Brain circadian oscillators and redox regulation in mammals.

Abstract

Functional states of organisms vary rhythmically with a period of about a day (i.e., circadian). This endogenous dynamic is shaped by day-night alternations in light and energy. Mammalian circadian rhythms are orchestrated by the hypothalamic suprachiasmatic nucleus (SCN), a brain region specialized for timekeeping. These autonomous ~24-h oscillations are cell-based, requiring transcription-translation-based regulation. SCN circadian oscillations include the maintenance of intrinsic rhythms, sensitivities to input signals, and generation of output signals. These change predictably as time proceeds from dawn to day, dusk, and through the night.
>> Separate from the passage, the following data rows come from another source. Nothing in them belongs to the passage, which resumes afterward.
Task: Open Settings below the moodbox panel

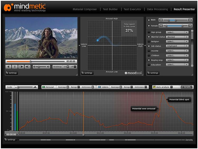Action: click(87, 73)
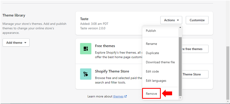
Task: Choose Download theme file option
Action: [x=160, y=62]
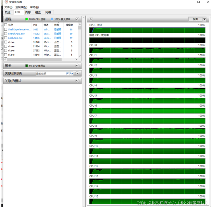211x207 pixels.
Task: Sort process list by PID column header
Action: pyautogui.click(x=36, y=25)
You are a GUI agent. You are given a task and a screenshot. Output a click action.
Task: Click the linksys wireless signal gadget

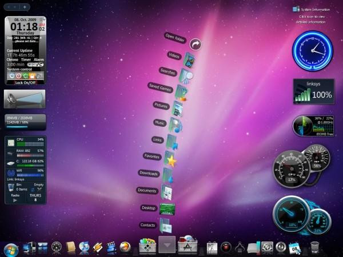pos(314,91)
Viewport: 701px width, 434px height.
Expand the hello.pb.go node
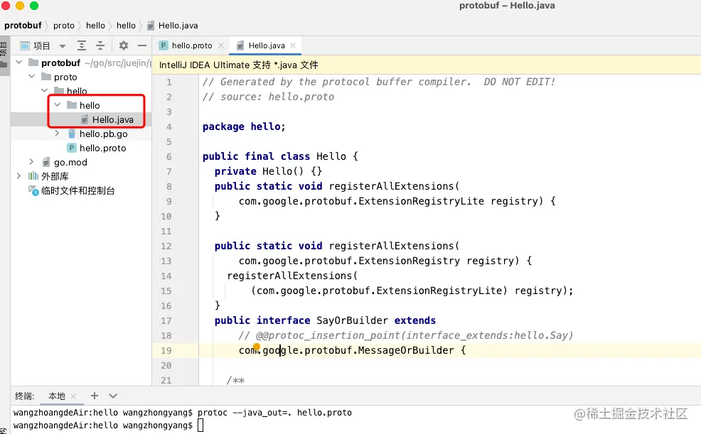pyautogui.click(x=57, y=134)
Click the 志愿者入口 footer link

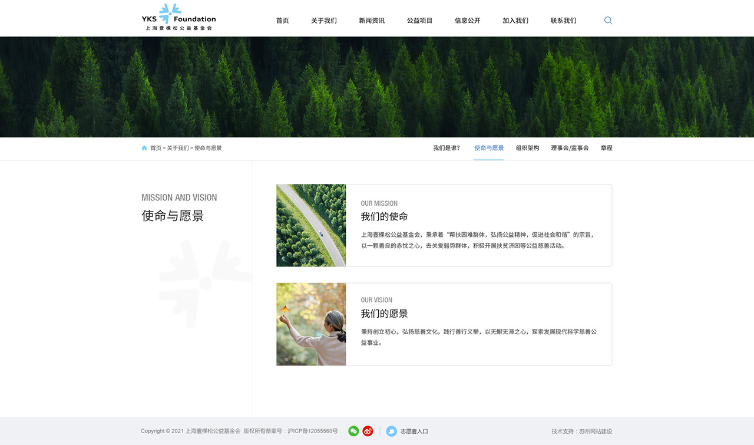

SCN neuronal excitability, a highly energy-demanding process, also oscillates over ~24 h. The nature of the relationship of cellular metabolism and excitability had been unknown. Global SCN redox state was found to undergo an autonomous circadian rhythm. Redox state is relatively reduced in daytime, when neuronal activity is high, and oxidized during nighttime, when neurons are relatively inactive. Redox modulates neuronal excitability via tight coupling: imposed reducing or oxidizing shifts immediately alter membrane excitability. Whereas an intact transcription-translation oscillator is necessary for the redox oscillation, metabolic modulation of excitability is too rapid to be under clockwork control. Our observations lead to the hypothesis that redox state and neuronal activity are coupled nontranscriptional circadian oscillators in SCN neurons. Critical issues include discovering molecular and cellular substrates and functional consequences of this redox oscillator. Understanding interdependencies between cellular energy metabolism, neuronal activity, and circadian rhythms is critical to developing therapeutic strategies for treating neurodegenerative diseases and brain metabolic syndromes.